Once you have your profile set up you can begin to join groups that other people have created sharing your interests and backgrounds. Using a spin-off of the now common phrase there’s an App for that; trust me there is a group for that! Are you a BA in Charlotte, there’s a group for that! A JAVA Developer yup there is a group for that too. Are you a Recruiter – there’s a group for that or a job seeker yup that too. I think you are getting the point.
You can then use these groups and the network connections you make from them to socially network to get help with your current need. Are you looking for a Networking Event in your city to attend? You can find it on LinkedIn or ask group members ; someone will know! Is your neighbor’s 2nd cousin’s stepsister looking for work? You can post it out to your group to see if someone can help. Are you a recruiter with job openings? Post it on your profile and in groups and someone might know someone who will fit!

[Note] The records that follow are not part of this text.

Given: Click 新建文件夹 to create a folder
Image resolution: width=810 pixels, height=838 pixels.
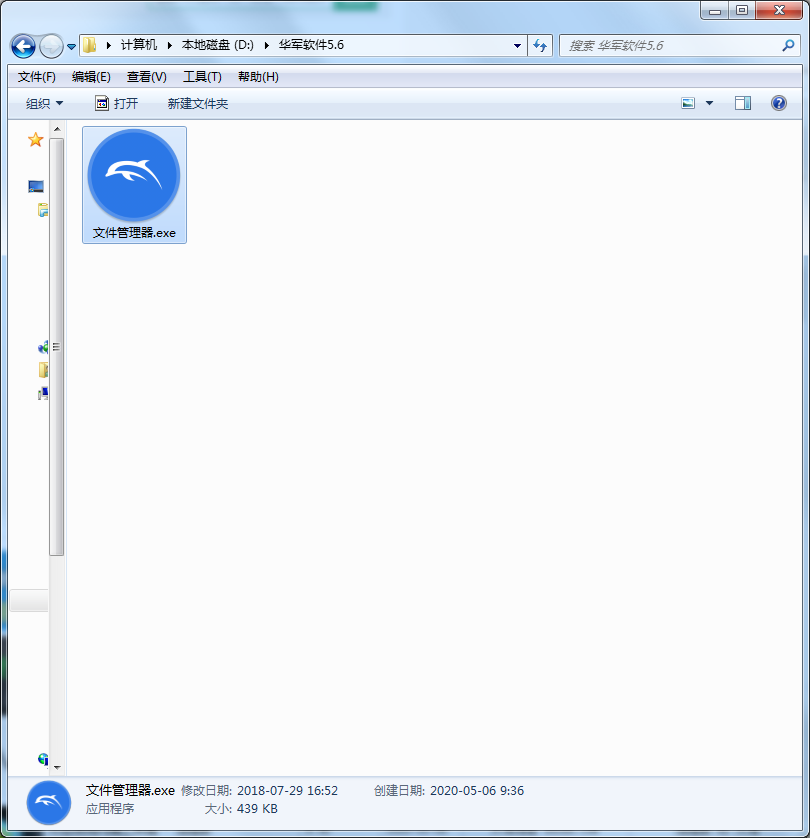Looking at the screenshot, I should (197, 102).
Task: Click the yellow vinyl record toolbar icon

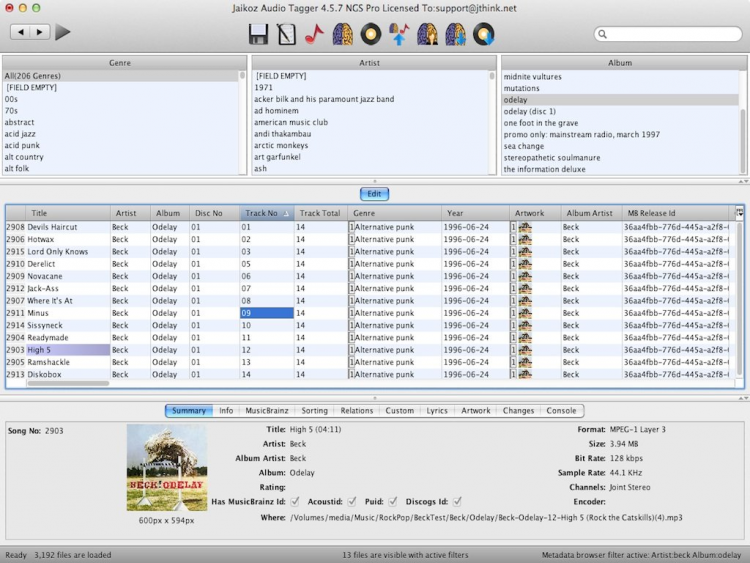Action: pyautogui.click(x=371, y=35)
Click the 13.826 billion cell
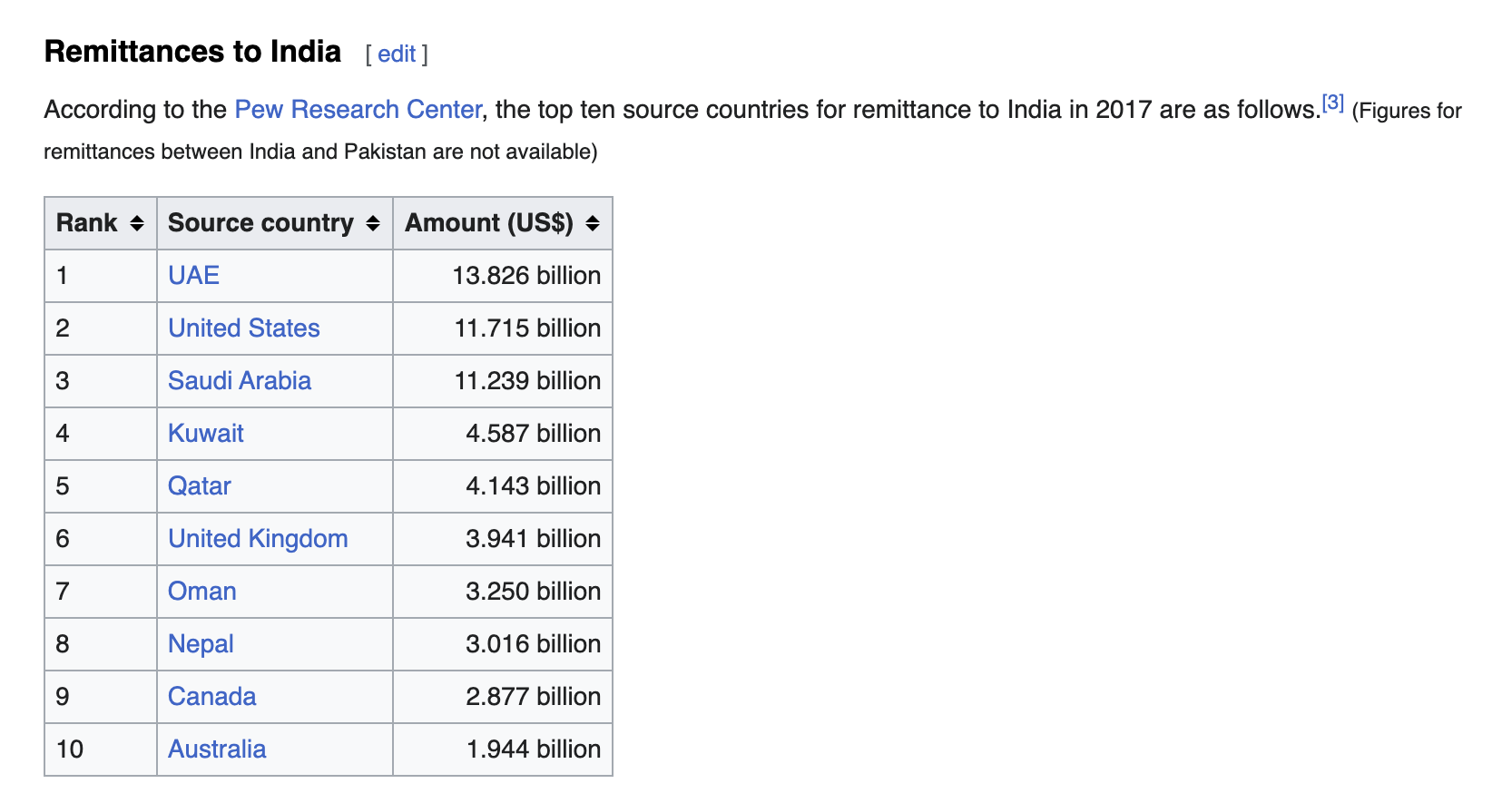 tap(503, 276)
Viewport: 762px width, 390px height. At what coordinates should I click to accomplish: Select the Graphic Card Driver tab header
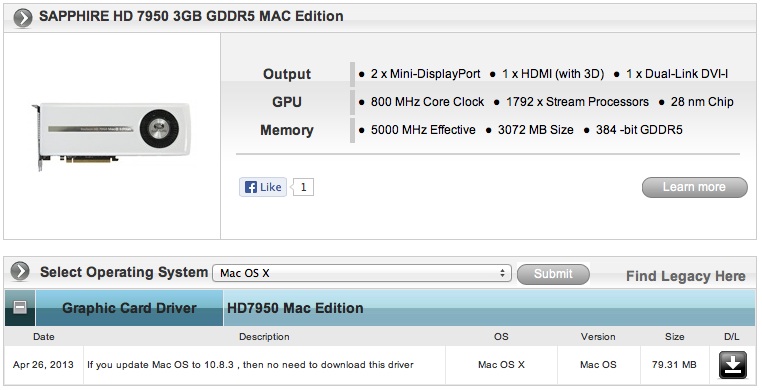(129, 308)
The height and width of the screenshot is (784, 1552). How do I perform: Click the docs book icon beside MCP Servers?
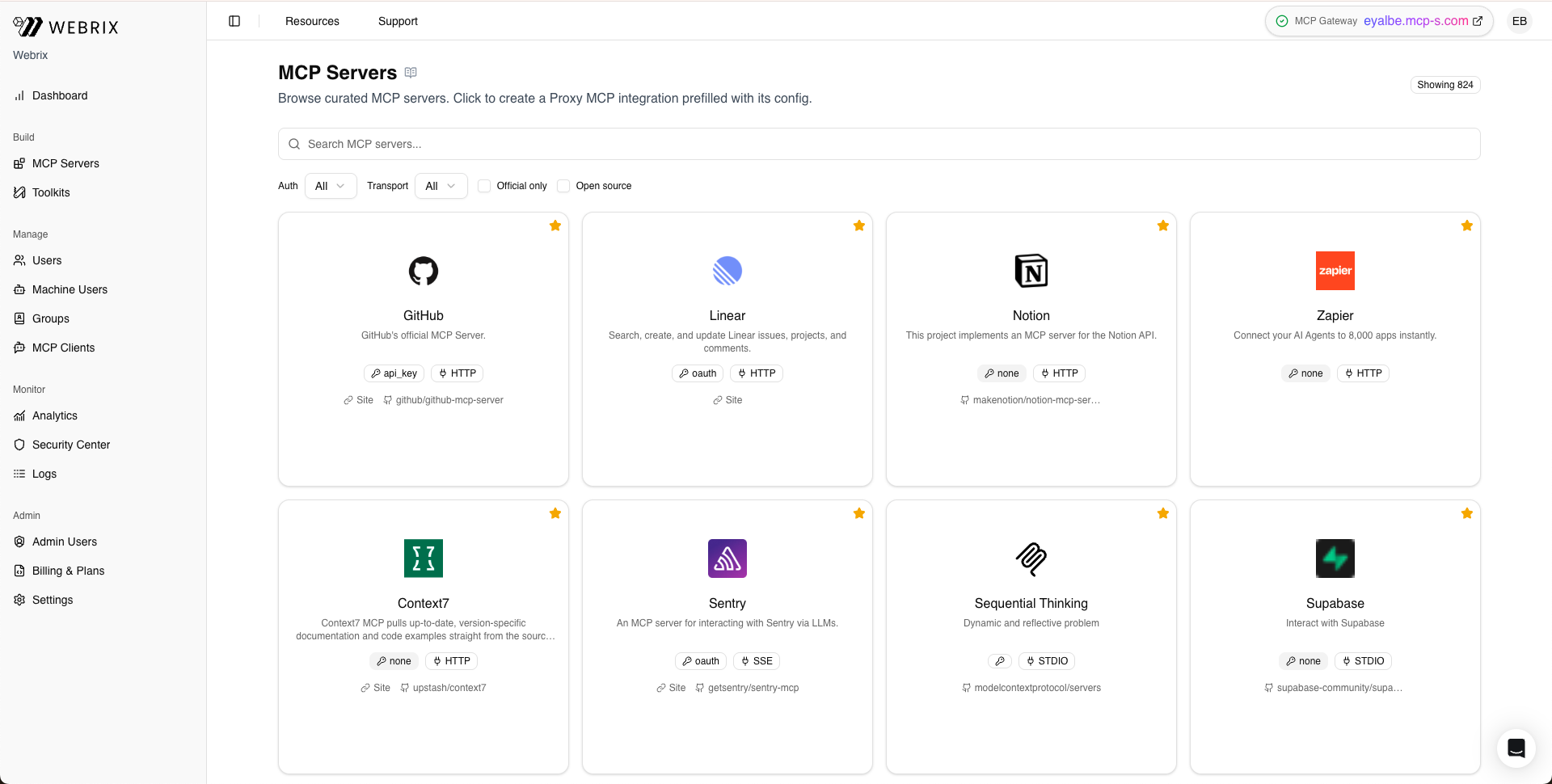[411, 73]
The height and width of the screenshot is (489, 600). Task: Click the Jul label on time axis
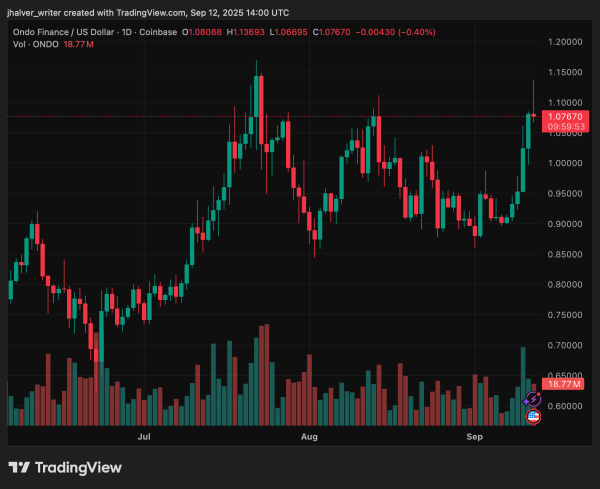tap(144, 437)
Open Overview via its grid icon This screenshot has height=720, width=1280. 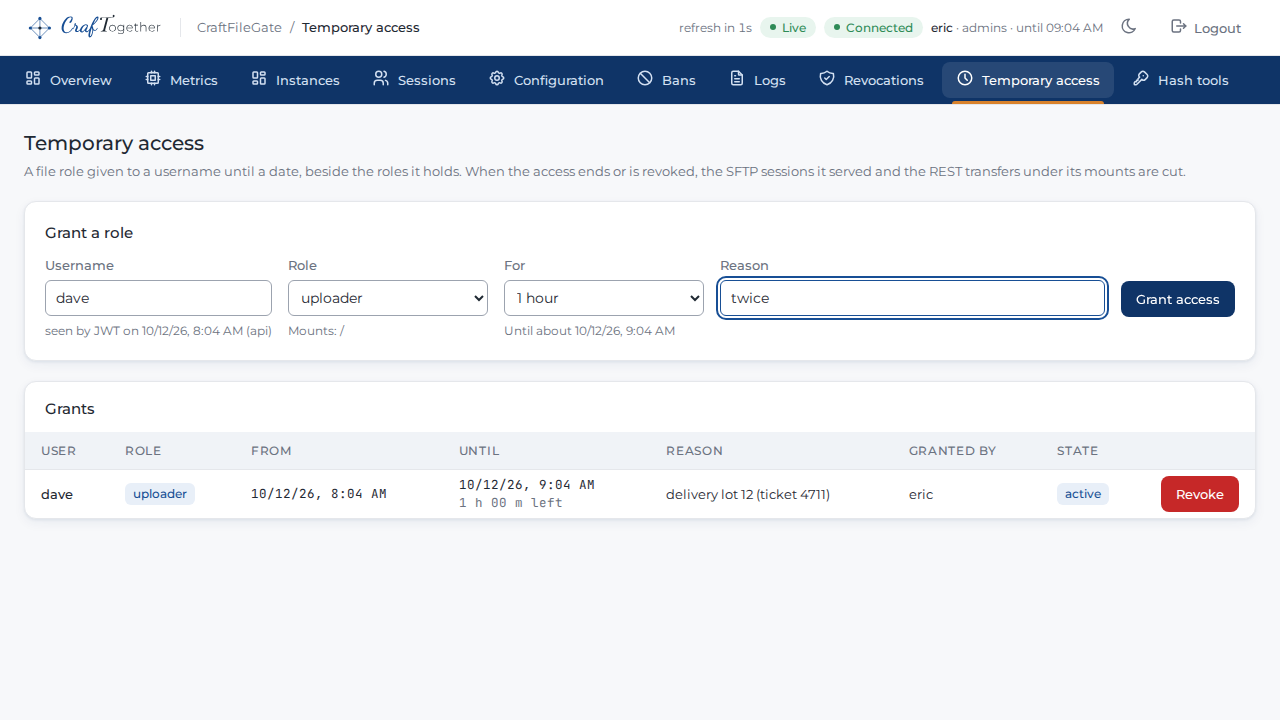[x=33, y=79]
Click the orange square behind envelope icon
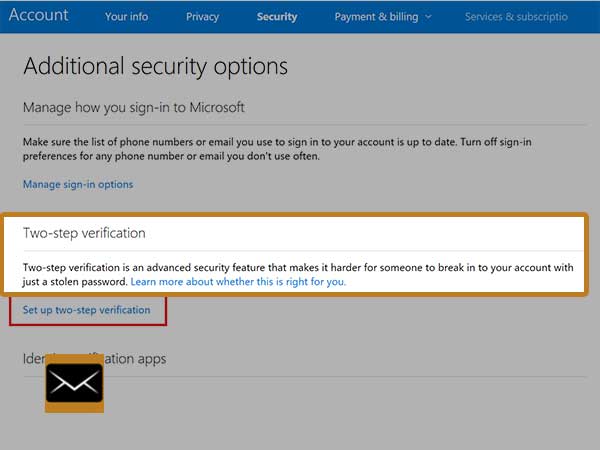 point(74,383)
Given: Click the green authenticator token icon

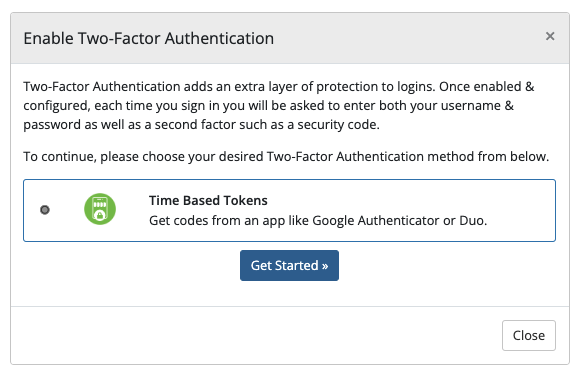Looking at the screenshot, I should point(100,209).
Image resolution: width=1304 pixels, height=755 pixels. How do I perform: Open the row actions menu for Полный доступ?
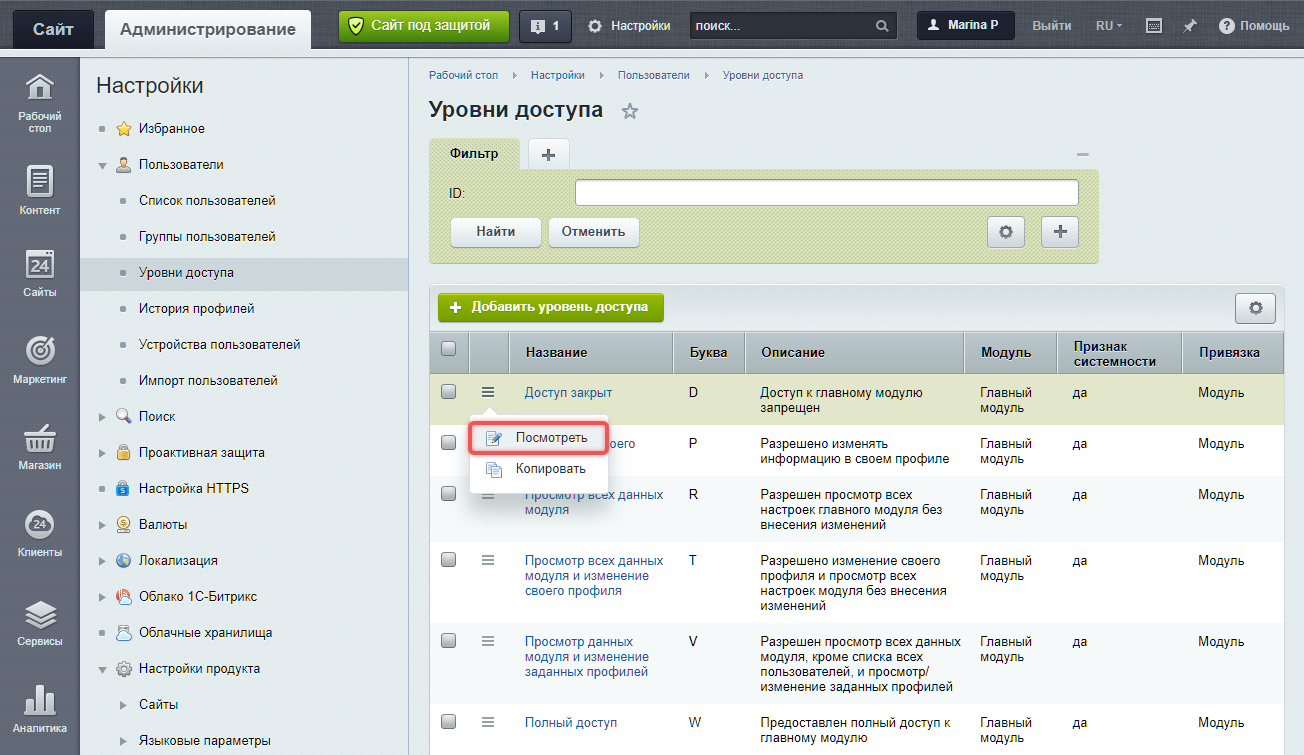tap(488, 722)
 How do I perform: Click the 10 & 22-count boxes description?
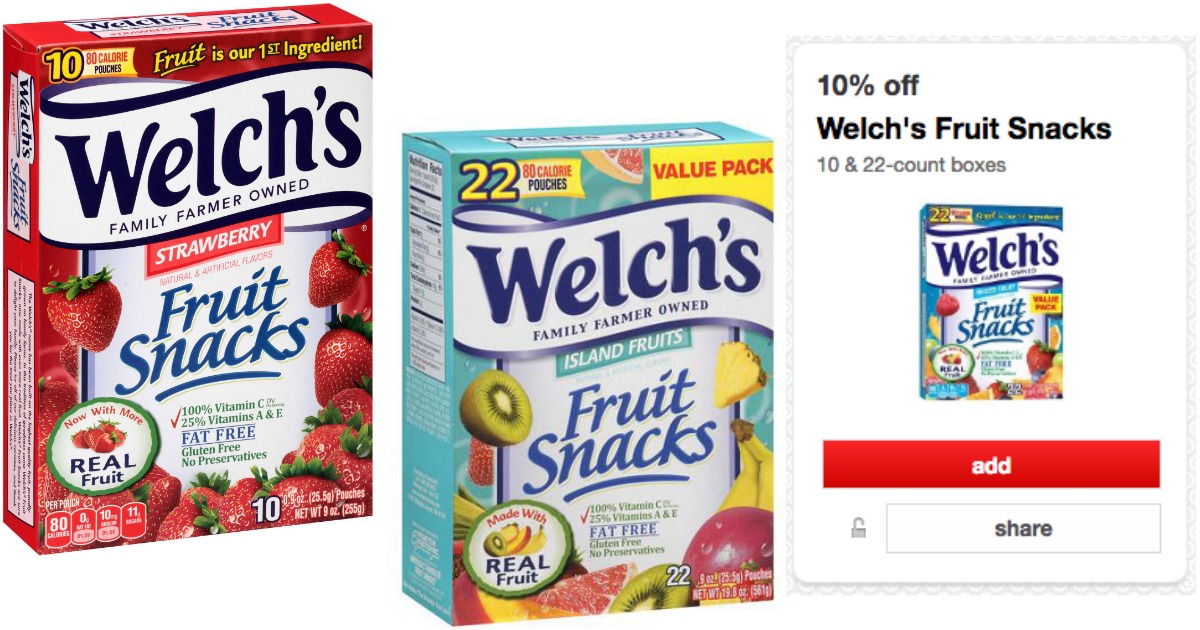[x=911, y=165]
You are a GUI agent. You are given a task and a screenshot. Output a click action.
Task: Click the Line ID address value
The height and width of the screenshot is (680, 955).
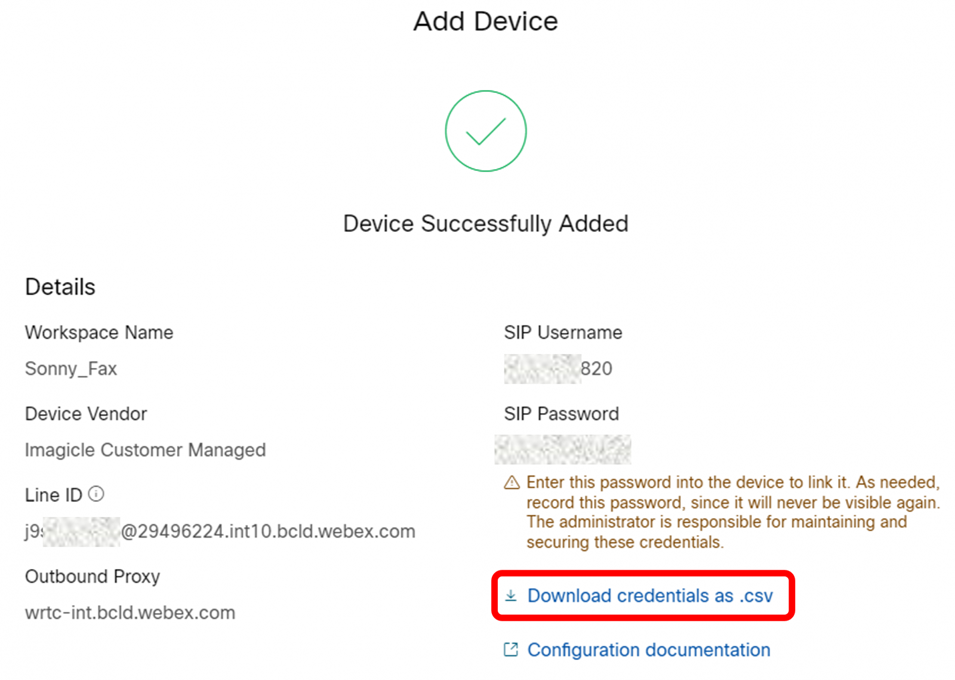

Have a professional topic you would like to discuss with your peers? Start the discussion in your LinkedIn group and see how far it goes!
I think you are getting the point, but if you have any questions feel free to ask me here or on LinkedIn and I will be happy to answer or help you to the best of my ability! Now go create your profile and actually use LinkedIn to its full potential. Stop putting it off, you might actually enjoy it!
Hey! I think I just wrote my first BLOG!!!